> Excerpt to read

A fit 50-year-old can have higher HRV than an unfit 30-year-old. This is why comparing to others is less useful than tracking your own progress. If your HRV is below the 25th percentile for your age and you are sedentary, exercise is likely the highest-impact intervention available to you.

Clinical Thresholds to Know

While "normal" varies widely, some absolute thresholds have clinical significance and are worth knowing about:

24-hour SDNN below 50ms: Associated with increased health risks according to American Heart Association guidelines. This is a long-term Holter monitor measurement, not a morning wearable reading—do not compare your morning RMSSD to this threshold directly.

RMSSD consistently below 10th percentile: Worth discussing with a doctor, especially if accompanied by symptoms like fatigue, poor recovery, or other concerns. For reference, that means below 25ms for someone in their 20s, or below 12ms for someone over 60. Conditions like sleep apnea or heart disease can drive persistently low values.

Sudden significant drops: A 30%+ drop from your baseline that persists for 3+ days may indicate illness, overtraining, or other acute stressors. A single low day is usually not concerning.

Device and Method Differences

Your numbers will vary depending on how you measure:

ECG vs PPG: PPG-based devices (wrist, ring) typically read 6-11% lower than ECG chest straps like the Polar H10. For passive overnight tracking, the Oura Ring is a popular choice.

Timing: Morning readings are typically lower than overnight averages.

> Dataset extract
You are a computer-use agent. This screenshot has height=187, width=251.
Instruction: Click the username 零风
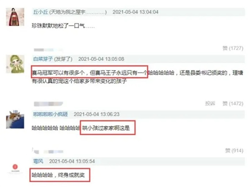click(38, 161)
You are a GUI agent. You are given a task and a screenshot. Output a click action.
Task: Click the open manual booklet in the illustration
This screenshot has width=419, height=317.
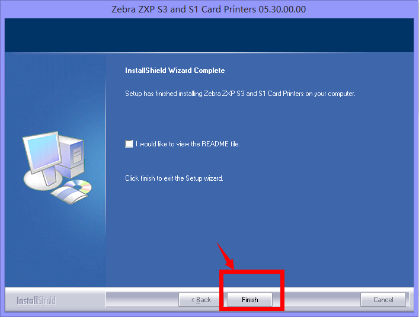pos(69,195)
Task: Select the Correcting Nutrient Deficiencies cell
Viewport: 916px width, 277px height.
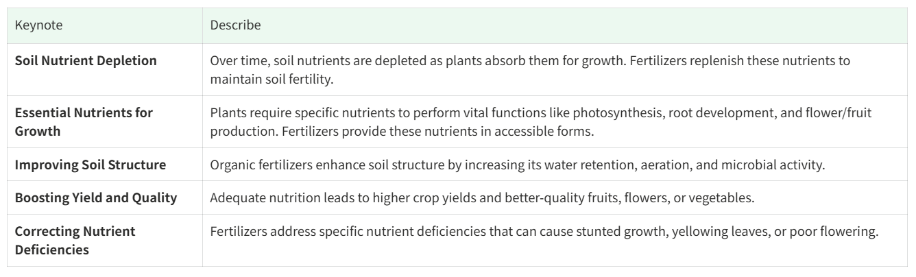Action: [75, 239]
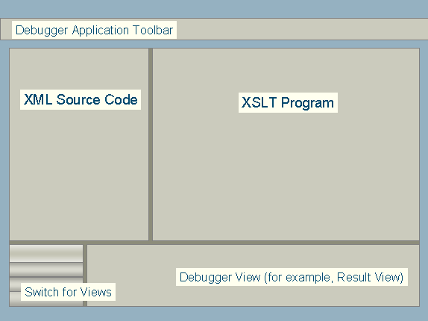Activate the third view switch button
The height and width of the screenshot is (321, 428).
[x=15, y=284]
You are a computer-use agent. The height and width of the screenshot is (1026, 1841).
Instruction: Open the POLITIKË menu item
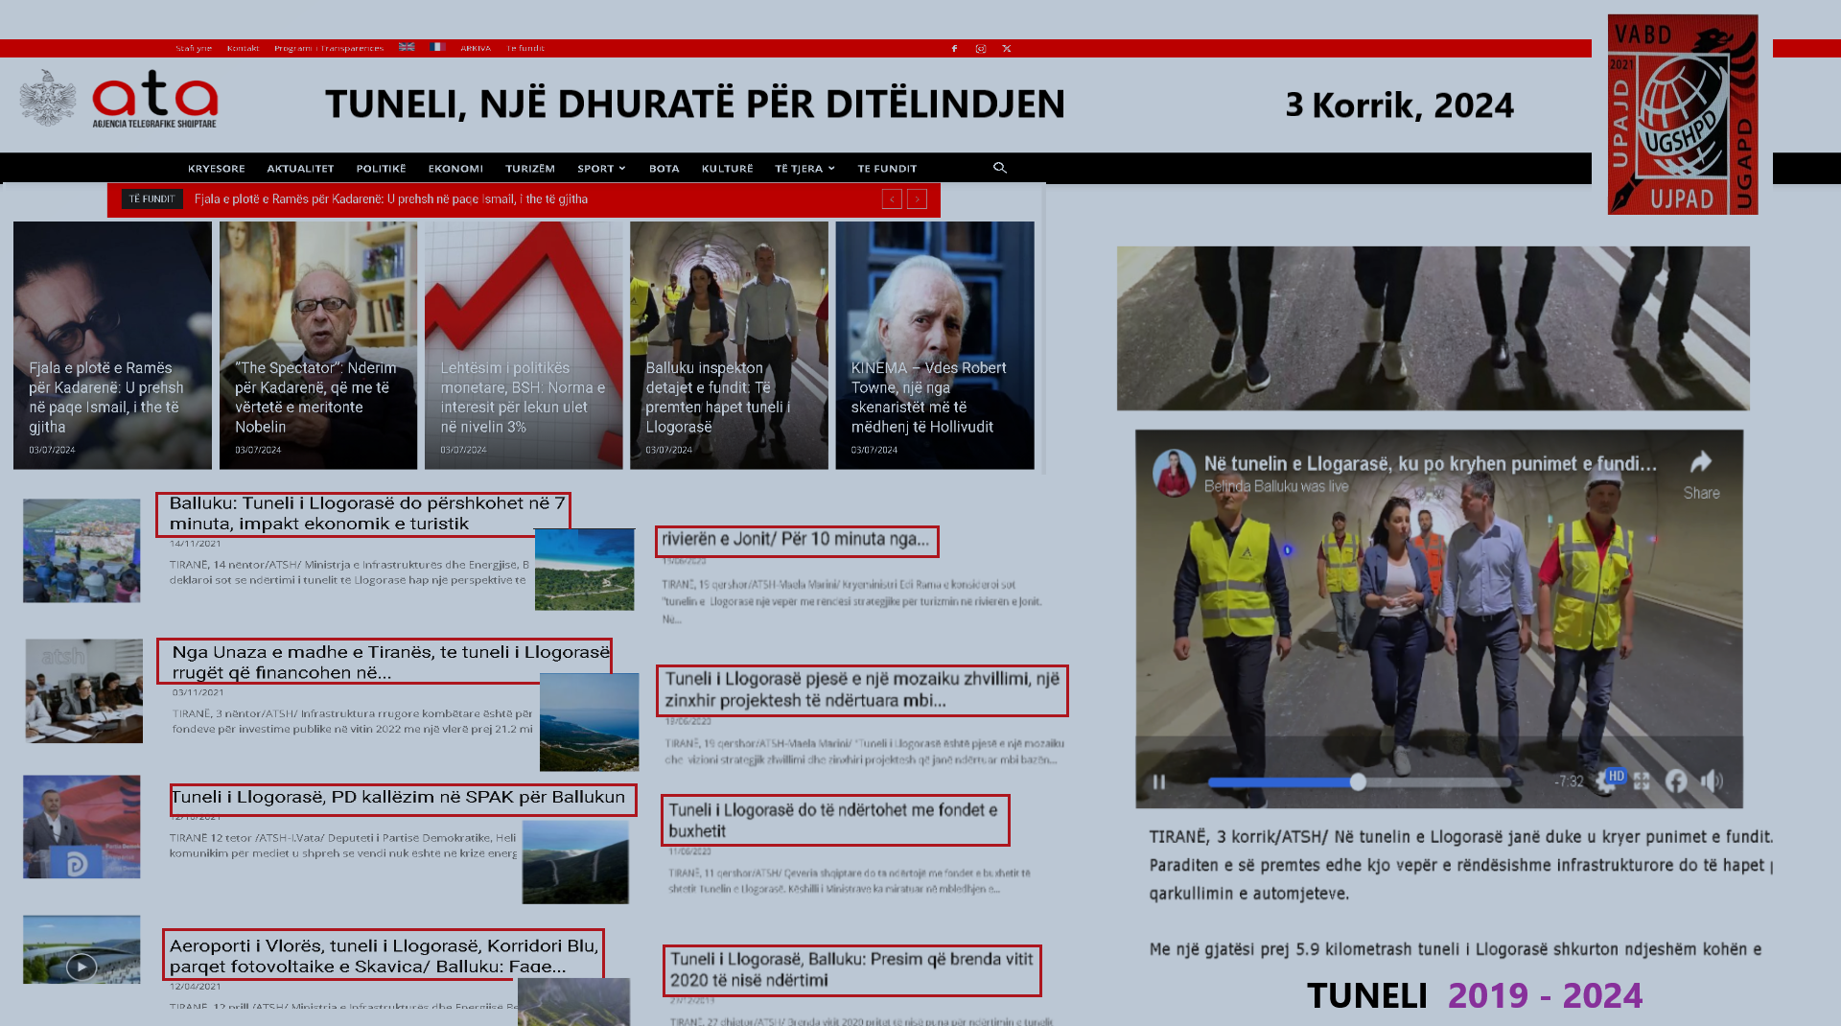click(381, 169)
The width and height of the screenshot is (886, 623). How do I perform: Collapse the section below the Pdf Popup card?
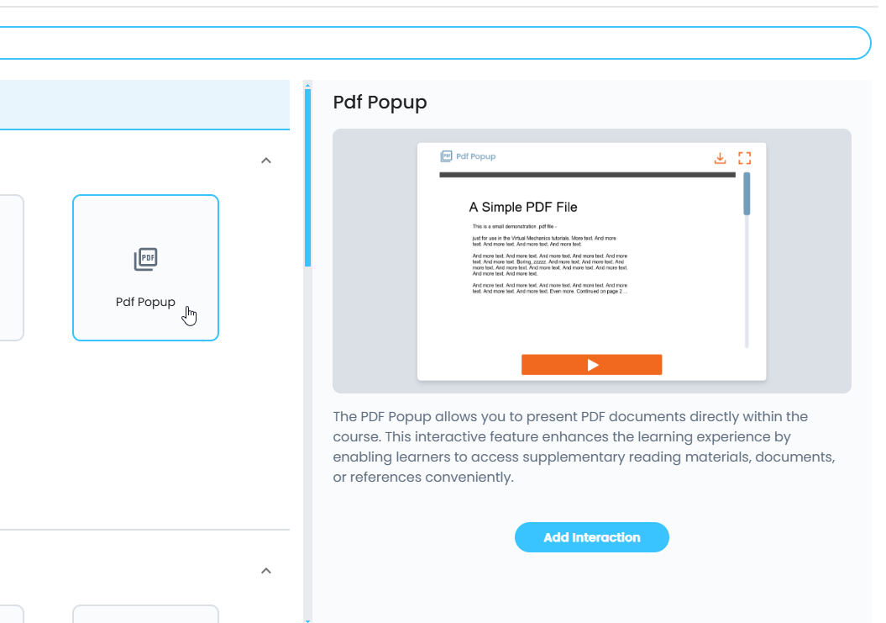coord(266,571)
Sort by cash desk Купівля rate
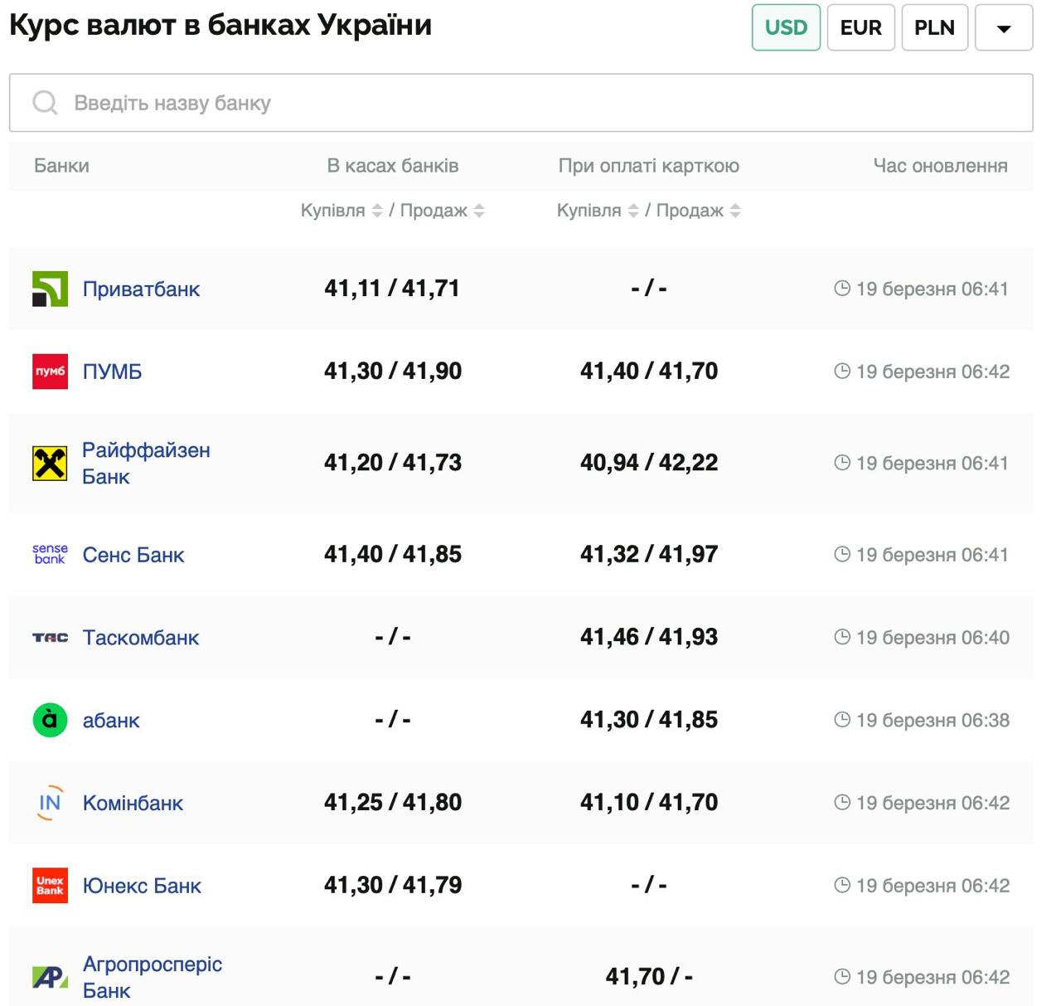1061x1006 pixels. click(377, 211)
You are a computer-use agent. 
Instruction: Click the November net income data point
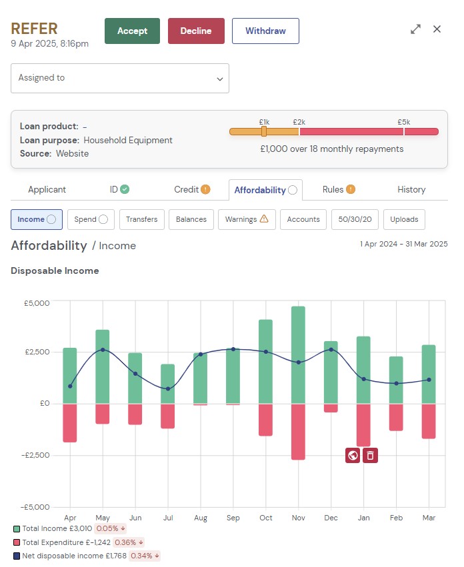tap(298, 362)
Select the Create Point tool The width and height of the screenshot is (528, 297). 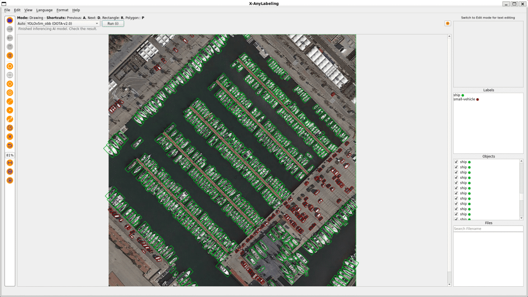click(x=10, y=110)
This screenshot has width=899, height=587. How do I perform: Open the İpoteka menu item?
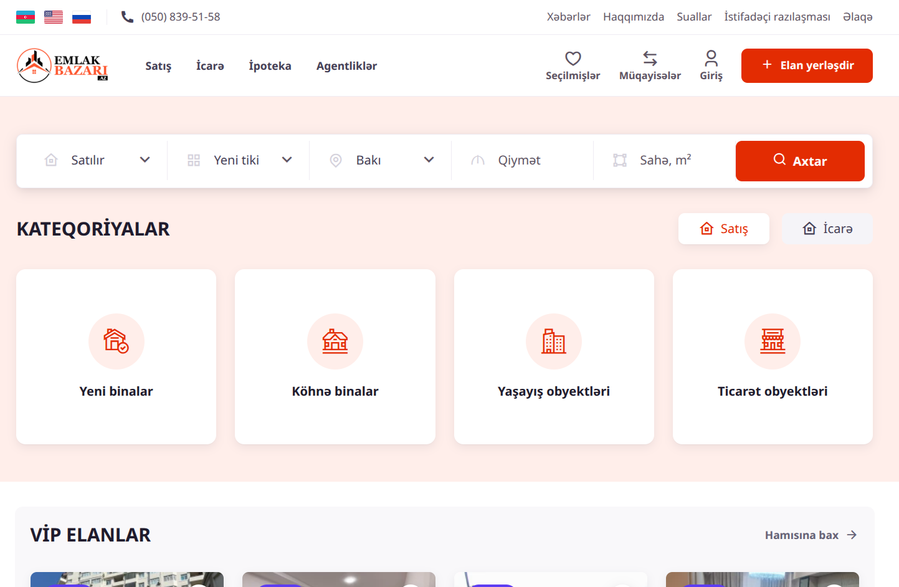coord(270,66)
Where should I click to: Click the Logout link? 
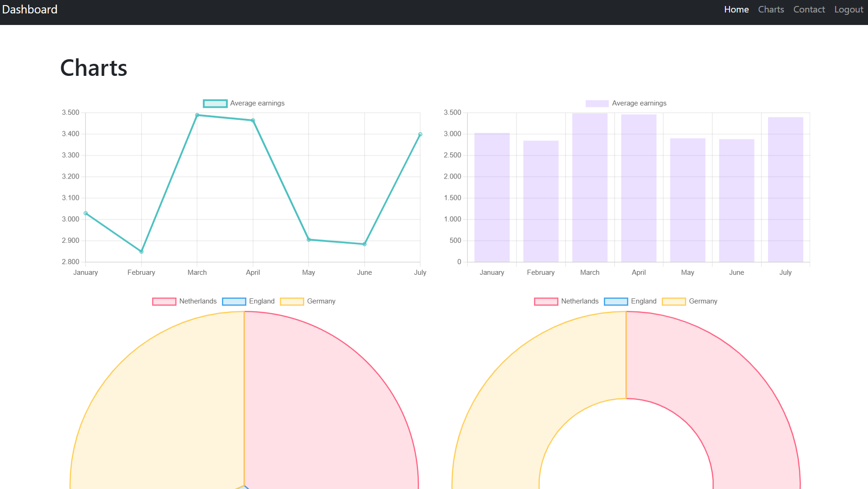pyautogui.click(x=848, y=10)
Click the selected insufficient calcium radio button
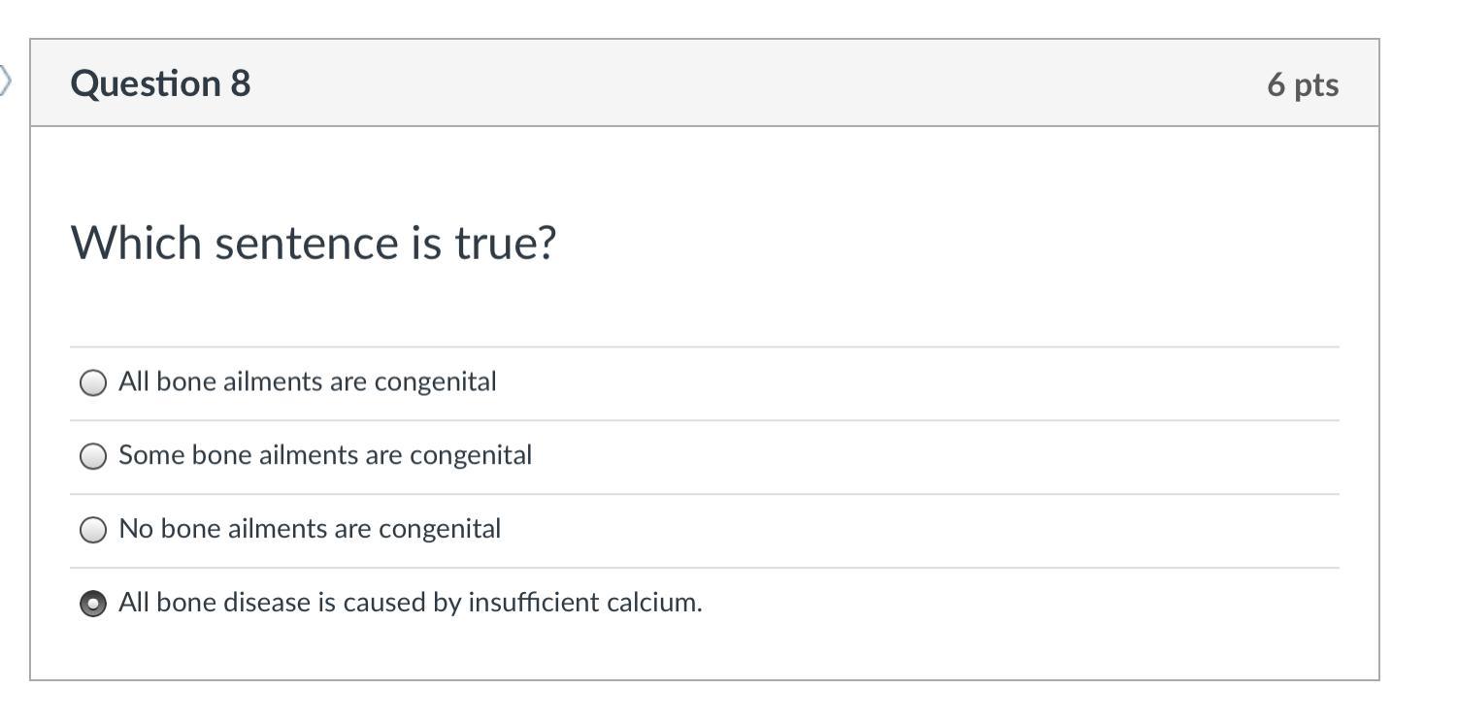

> The task
Please summarize the heart rate variability text in two sentences.

> Answer box
Tracking your own HRV progress is more useful than comparing to others, but some clinical thresholds are worth knowing: 24-hour SDNN below 50ms is associated with increased health risks, RMSSD consistently below the 10th percentile is worth discussing with a doctor, and a drop of 30% or more from baseline lasting 3+ days may indicate illness, overtraining, or other acute stressors. Numbers also vary with measurement method, since wrist and ring PPG devices typically read 6-11% lower than ECG chest straps and morning readings are typically lower than overnight averages.